[[ Dataset records, beginning ]]
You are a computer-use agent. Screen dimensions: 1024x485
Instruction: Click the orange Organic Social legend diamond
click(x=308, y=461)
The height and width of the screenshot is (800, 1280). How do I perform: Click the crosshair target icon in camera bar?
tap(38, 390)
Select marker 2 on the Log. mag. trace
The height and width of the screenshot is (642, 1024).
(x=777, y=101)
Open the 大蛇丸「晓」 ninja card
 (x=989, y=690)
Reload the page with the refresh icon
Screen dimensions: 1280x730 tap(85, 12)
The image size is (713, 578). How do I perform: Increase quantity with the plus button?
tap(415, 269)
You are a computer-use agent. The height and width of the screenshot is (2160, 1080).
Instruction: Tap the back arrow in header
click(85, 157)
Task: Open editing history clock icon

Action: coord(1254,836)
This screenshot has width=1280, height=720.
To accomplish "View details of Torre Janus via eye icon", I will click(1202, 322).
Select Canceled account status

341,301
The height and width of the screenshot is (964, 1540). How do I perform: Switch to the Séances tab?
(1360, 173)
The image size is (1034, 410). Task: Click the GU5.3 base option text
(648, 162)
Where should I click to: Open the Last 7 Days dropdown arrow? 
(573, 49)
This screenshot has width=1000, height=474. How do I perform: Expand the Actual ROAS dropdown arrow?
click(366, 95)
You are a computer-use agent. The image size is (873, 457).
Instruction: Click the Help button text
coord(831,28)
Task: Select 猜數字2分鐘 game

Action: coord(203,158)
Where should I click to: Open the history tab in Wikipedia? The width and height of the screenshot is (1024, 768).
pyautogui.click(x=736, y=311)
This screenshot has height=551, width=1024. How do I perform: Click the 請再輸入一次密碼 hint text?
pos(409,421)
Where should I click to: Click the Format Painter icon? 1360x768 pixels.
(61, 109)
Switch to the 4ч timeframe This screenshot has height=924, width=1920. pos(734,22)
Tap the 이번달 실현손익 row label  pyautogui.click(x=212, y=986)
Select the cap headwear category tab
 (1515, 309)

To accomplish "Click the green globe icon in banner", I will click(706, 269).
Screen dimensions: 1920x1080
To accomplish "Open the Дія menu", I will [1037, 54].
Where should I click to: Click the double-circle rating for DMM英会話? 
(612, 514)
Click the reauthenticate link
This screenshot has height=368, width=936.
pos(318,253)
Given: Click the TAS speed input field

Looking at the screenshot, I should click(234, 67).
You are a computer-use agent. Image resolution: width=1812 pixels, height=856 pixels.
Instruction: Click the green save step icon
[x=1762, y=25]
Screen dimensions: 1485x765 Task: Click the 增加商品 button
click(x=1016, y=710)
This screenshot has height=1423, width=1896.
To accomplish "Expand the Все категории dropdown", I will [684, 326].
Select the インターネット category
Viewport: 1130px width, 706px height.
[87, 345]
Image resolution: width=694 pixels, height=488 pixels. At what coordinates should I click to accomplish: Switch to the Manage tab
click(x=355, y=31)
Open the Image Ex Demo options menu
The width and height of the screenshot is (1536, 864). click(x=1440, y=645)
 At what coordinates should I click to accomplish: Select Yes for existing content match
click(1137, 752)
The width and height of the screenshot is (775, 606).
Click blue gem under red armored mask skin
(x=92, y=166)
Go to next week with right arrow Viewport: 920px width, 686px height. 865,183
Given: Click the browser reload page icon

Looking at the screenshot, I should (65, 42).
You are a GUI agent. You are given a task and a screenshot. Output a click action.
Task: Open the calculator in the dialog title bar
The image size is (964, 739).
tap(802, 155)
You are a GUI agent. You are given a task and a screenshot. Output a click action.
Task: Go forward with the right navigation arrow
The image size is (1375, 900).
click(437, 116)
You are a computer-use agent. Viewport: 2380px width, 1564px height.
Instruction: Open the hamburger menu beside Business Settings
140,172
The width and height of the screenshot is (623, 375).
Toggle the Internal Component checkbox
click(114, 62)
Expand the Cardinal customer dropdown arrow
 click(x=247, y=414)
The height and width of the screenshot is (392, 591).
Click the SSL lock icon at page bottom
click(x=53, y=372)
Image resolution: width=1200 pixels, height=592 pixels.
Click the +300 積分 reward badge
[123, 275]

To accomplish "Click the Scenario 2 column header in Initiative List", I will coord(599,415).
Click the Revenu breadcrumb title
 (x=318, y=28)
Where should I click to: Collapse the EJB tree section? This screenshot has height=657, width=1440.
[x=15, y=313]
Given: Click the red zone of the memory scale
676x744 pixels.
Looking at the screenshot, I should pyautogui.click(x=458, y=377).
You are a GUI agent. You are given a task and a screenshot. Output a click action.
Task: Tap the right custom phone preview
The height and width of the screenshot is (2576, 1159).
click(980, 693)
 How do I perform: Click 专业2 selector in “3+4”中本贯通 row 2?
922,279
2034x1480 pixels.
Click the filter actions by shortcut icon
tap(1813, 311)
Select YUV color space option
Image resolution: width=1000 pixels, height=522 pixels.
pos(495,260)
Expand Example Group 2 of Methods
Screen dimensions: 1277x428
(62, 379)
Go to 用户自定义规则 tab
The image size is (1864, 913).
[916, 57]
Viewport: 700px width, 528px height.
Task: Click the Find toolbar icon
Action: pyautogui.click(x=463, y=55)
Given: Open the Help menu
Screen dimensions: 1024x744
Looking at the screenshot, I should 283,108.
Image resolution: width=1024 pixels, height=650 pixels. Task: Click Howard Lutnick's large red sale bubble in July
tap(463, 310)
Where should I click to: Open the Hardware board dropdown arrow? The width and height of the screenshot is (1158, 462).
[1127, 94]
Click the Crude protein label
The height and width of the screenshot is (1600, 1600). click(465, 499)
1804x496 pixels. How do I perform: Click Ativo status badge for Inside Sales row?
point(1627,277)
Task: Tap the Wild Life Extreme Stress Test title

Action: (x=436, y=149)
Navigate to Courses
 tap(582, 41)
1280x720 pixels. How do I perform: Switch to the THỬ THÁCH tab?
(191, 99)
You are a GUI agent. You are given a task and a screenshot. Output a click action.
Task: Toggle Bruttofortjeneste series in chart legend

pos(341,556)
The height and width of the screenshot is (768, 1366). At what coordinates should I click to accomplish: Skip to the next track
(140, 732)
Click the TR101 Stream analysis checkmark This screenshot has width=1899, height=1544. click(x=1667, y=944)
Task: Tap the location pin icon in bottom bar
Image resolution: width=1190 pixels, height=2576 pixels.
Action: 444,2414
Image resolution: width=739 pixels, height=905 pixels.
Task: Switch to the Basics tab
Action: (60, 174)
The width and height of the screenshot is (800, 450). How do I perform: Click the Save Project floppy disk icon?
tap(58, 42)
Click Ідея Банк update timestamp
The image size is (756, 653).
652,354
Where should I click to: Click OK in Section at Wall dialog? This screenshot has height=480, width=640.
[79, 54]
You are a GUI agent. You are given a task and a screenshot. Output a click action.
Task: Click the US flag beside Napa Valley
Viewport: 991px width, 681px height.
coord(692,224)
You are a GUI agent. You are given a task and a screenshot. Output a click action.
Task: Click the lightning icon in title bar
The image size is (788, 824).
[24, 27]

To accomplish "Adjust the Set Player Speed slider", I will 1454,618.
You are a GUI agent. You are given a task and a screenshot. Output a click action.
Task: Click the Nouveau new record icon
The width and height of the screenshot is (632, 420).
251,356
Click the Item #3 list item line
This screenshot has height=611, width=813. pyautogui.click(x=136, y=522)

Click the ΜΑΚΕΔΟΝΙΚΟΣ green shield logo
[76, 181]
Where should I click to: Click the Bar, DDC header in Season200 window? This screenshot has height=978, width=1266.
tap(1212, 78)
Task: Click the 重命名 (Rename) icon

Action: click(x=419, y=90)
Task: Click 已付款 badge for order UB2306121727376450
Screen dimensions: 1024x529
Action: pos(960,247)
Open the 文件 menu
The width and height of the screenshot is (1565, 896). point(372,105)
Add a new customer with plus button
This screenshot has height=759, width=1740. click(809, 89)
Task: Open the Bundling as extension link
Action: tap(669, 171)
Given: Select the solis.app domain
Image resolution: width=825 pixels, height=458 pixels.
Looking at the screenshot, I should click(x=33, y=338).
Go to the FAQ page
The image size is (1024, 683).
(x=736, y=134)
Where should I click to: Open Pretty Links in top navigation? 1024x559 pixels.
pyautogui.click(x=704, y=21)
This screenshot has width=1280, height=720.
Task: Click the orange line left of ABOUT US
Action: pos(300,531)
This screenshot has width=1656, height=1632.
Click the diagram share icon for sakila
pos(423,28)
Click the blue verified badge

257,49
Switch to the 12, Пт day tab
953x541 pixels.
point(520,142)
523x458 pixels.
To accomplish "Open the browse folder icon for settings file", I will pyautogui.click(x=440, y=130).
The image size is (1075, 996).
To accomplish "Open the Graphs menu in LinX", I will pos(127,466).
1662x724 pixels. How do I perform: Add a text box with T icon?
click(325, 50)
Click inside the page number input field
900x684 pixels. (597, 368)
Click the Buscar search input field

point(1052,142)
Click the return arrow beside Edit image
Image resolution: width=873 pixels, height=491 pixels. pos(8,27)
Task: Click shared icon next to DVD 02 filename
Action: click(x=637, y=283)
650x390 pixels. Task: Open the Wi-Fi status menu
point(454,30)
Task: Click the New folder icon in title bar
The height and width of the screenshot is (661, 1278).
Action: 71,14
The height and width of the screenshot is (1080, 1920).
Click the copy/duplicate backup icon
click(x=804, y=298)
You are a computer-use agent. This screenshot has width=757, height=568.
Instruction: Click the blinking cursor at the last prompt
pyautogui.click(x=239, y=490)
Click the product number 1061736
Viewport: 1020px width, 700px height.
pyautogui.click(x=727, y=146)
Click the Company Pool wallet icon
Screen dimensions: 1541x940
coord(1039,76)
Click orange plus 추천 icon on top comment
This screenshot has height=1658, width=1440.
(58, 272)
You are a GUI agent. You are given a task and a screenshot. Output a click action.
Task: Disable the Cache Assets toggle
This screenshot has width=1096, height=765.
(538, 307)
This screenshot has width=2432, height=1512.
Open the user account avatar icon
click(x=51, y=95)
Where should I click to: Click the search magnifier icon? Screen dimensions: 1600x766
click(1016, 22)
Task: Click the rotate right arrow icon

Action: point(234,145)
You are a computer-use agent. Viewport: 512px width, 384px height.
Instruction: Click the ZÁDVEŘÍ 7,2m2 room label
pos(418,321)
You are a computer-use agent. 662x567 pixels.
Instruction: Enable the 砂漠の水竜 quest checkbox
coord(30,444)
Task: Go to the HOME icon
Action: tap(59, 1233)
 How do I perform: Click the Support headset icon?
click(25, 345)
[[ Dataset records, end ]]
▸ **What this task involves**
Set down precisely the lines above between the line holding "The height and width of the screenshot is (1080, 1920)." and the line holding "Click the product number 1061736", inclusive, and nothing beyond them.

▸ **Written solution**
The height and width of the screenshot is (1080, 1920).
Click the copy/duplicate backup icon
click(x=804, y=298)
You are a computer-use agent. This screenshot has width=757, height=568.
Instruction: Click the blinking cursor at the last prompt
pyautogui.click(x=239, y=490)
Click the product number 1061736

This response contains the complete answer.